Tras la cena en el departamento de Ángela (cocinada por ella, cabe destacar, pese a las insistencias de Adriano; a Nero le pareció increíble lo que se puede lograr con un par de bonitos ojos celestes), el menor de los Piccolini se había excusado con que acompañaría a su hermano hasta la salida. Mientras bajaban por el ascensor, Adriano le lanzó una mirada de reojo a Nero, quien mantenía la cabeza gacha. Sabía que estaba esperando a que le reprochara algo, así que ¿por qué hacerlo esperar? Tras carraspear la garganta, murmuró:
—Así que… Ángela sabe que nuestro padre murió, ¿eh?
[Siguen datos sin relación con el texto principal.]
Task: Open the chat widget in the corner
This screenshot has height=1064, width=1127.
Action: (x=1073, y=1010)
Su respuesta fue inmediata, como si la hubiese estado ensayando mentalmente:
—Adriano, yo te quiero. Pero, realmente, nunca vuelvas a pisar Manhattan. ¿Entendido?
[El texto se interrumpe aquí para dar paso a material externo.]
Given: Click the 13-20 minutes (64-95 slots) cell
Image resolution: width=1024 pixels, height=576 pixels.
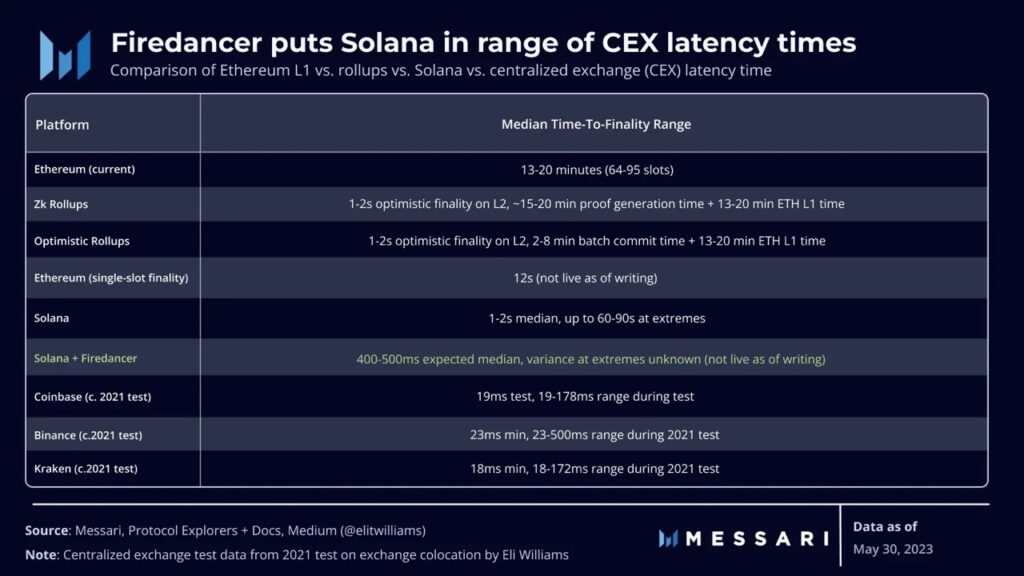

Las puertas del ascensor se abrieron y el primero en salir fue Nero. Era casi medianoche y a pesar de la época, el frío no calaba demasiado hondo. Durante aquella cena aprendió varias cosas. Como él no era demasiado prestado al diálogo constante y soso, jamás había notado la increíble capacidad de conversación que tenía Ángela. ¡Ella y su hermano literalmente no habían cerrado la boca por más de dos horas! ¿Y lo más impresionante de todo? Al menos el sesenta por ciento de lo que había dicho Adriano eran mentiras. Sin preparación ni ensayo previo se había inventado una agradable infancia, jugando y viviendo en una modesta casa a la ribera del río Columbia, en Portland. Hasta le había dado el toque despilfarrando maravillas sobre una supuesta tortuga llamada Carrie, pero que no era Carrie del nombre, sino proveniente del diminutivo de carrot porque, al parecer, a esta tortuga le encantaban las zanahorias. ¿Una tortuga puede comer zanahoria? Lo dudaba mucho. Pero Ángela no había hecho preguntas. De hecho, había hecho muy pocas preguntas. Se comportaba como cuando ella y Nero se conocieron: sacando a relucir temas de escaso a nulo atractivo (pero que ella sabía cómo condimentar), riendo suavemente y tapándose la boca con la servilleta al hacerlo. Incluso la había pinchado un par de veces con comentarios bordes y sarcásticos pero nada.
Juraba que podría haber vomitado con esos “oh, Nero, hoy estás más gracioso que de costumbre” absolutamente deficientes de honestidad.
—Hablo en serio, Nero —insistió Adriano, ya con un pie fuera del edificio—. ¿Por qué sabe que papá está muerto?
—¿Porque se lo dije? —murmuró, irónico, encogiéndose de hombros.
—¿Y por qué se lo dijiste?
—Porque pensé que serviría para generar empatía en ella. ¿Y adivina qué? Funcionó —espetó, ligeramente agresivo—. La niña come de la palma de mi mano. Me la he metido dentro de la bolsa en menos de un mes. Así que creo que los métodos que elija no importan, porque al fin y al cabo funcionan.
—¿Ah, sí? —Adriano se cruzó de brazos—. Porque estuve observándola durante la cena, y más que idolatrarte parecía evitarte.
—Las mujeres son así, hermano. —Una sonrisa se ensanchó en su rostro—. Ciclotímicas. Raras. Demandantes. Pero aun así las queremos, ¿verdad? —Riendo, le palmeó el hombro.
Pero Adriano estaba serio.
—¿Para cuidarlas o para follarlas?
—Eso depende.
—¿Acaso quieres a mamá, Nero?
El menor de los Piccolini frunció el ceño, repentinamente tenso.
—Andrea fue…
—Oh, Dios, ¿ni siquiera eres capaz de decirle “madre”? —dijo Adriano, exasperado—. ¿Cómo puedes seguir odiándola así? ¡Ni siquiera vive!
—¿Cuál es la diferencia? ¿Acaso la muerte absuelve todos tus errores con un chasquido? —Se acercó a su hermano y bajó la voz—. Viva o muerta, no me interesa. Sus acciones permanecen.
—Nero, ella estaba enferma. No puedes juzgarla como si de una persona sana se tratase.
—Sana o enferma ella se llevó con su cobardía la vida de alguien más. ¿No lo ves, Adriano? Esa mujer no sólo nos quitó a nuestra madre, sino que también asesinó a una inocente.
Silencio. Adriano mantenía los ojos fijos en la acera. Nero bufó, caminando inquieto en distintas direcciones, y acabó por detenerse frente a su hermano. Colocó una mano sobre su hombro y lo miró.
—Oye, no discutamos una vez más sobre esto. Es algo en lo que jamás nos pondremos de acuerdo. Eres la única familia que tengo, ¿sí? Y estás vivito y coleando. —Sonrió, palmeándole el brazo—. No quiero perderte también a ti.